Work required:
Would you retype the whole listing verbatim, keeping pictures out of it?

Dataset:

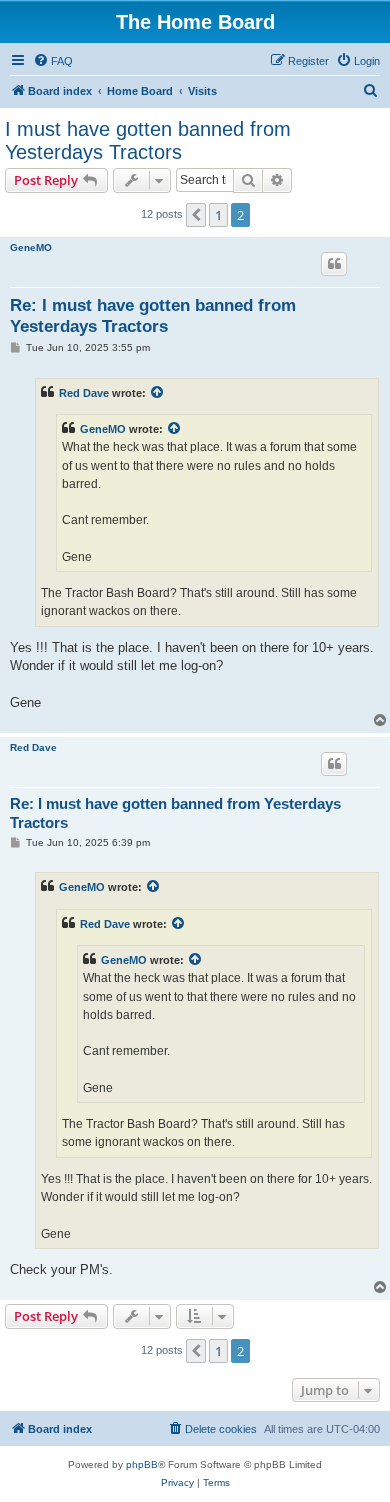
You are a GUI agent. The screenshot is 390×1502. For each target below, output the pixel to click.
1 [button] (218, 215)
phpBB (142, 1464)
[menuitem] (53, 61)
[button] (196, 215)
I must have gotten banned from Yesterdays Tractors (148, 140)
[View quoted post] (158, 393)
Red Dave (84, 393)
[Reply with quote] (334, 264)
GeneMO (31, 247)
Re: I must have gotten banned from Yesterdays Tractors (153, 316)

Written answer:
You are a GUI agent. The screenshot is 390×1502. For each target below, output the pixel to click.
1 [button] (218, 215)
phpBB (142, 1464)
[menuitem] (53, 61)
[button] (196, 215)
I must have gotten banned from Yesterdays Tractors (148, 140)
[View quoted post] (158, 393)
Red Dave (84, 393)
[Reply with quote] (334, 264)
GeneMO (31, 247)
Re: I must have gotten banned from Yesterdays Tractors (153, 316)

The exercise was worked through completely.